**Exercise instructions:**
a) Using the pull-up resistor text, state whether each statement agrees with it: (i) a constant high level on the signals indicates that no devices are communicating; (ii) switching to a smaller pull-up resistor lowers power consumption; (iii) signal edges that are not sharp enough may point to a pull-up resistor value that is too high. Answer each with yes or no and quote the words of the text that decide it.
b) Copy the stretch of the pull-up resistor text from "- Smooth Waveform: If" through "will be better.", renaming "signal quality" to "signal integrity".

[Start Text provided]

5. Pull-Up Resistors
The I2C bus relies on pull-up resistors to pull the signals high. If there is an issue with the pull-up resistors, communication will fail. Typically, pay attention to the following points:
- Use an oscilloscope to observe the SCL and SDA signals:
- Constant Low Level: This may indicate a missing pull-up resistor or that a device is pulling the bus low. Check the PCB layout to confirm that the pull-up resistors are soldered correctly. If there are resistors, remove the slave devices one by one until the signal returns to normal.
- Constant High Level: This indicates that no devices are communicating; return to the “Peripheral Configuration” section for checks.
- Smooth Waveform: If the signal edges are not sharp enough, it may indicate that the pull-up resistor value is too high, causing a long signal rise time. Try replacing it with a smaller resistor, such as 2KΩ; although the power consumption will be slightly higher, the signal quality will be better.

[End Text provided]
[Start Supplied material]

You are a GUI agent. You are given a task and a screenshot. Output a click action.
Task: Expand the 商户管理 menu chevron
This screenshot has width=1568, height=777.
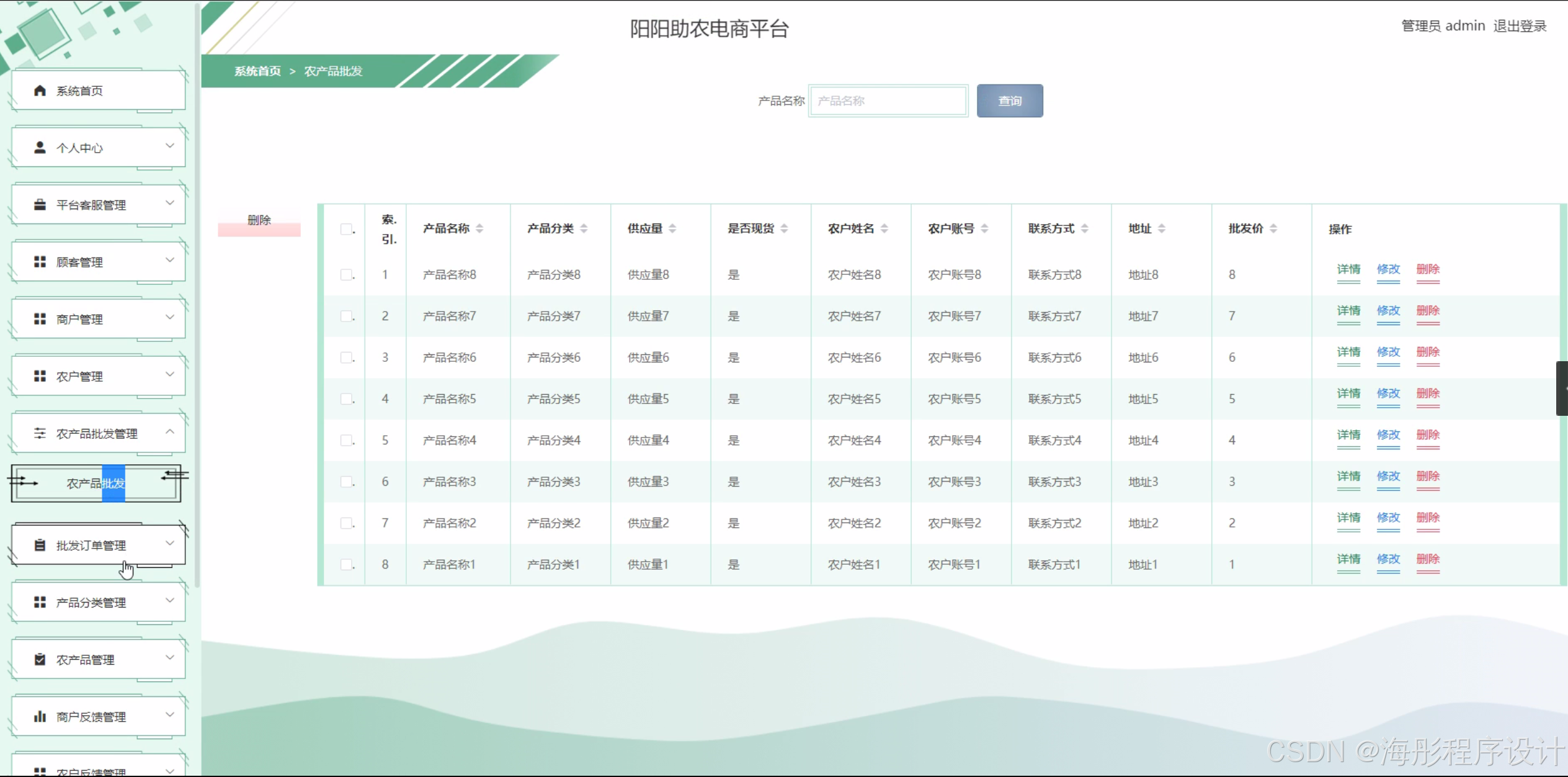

[End Supplied material]

**Exercise responses:**
a)
(i) Yes: "This indicates that no devices are communicating"
(ii) No: "although the power consumption will be slightly higher"
(iii) Yes: "it may indicate that the pull-up resistor value is too high"

b)
- Smooth Waveform: If the signal edges are not sharp enough, it may indicate that the pull-up resistor value is too high, causing a long signal rise time. Try replacing it with a smaller resistor, such as 2KΩ; although the power consumption will be slightly higher, the signal integrity will be better.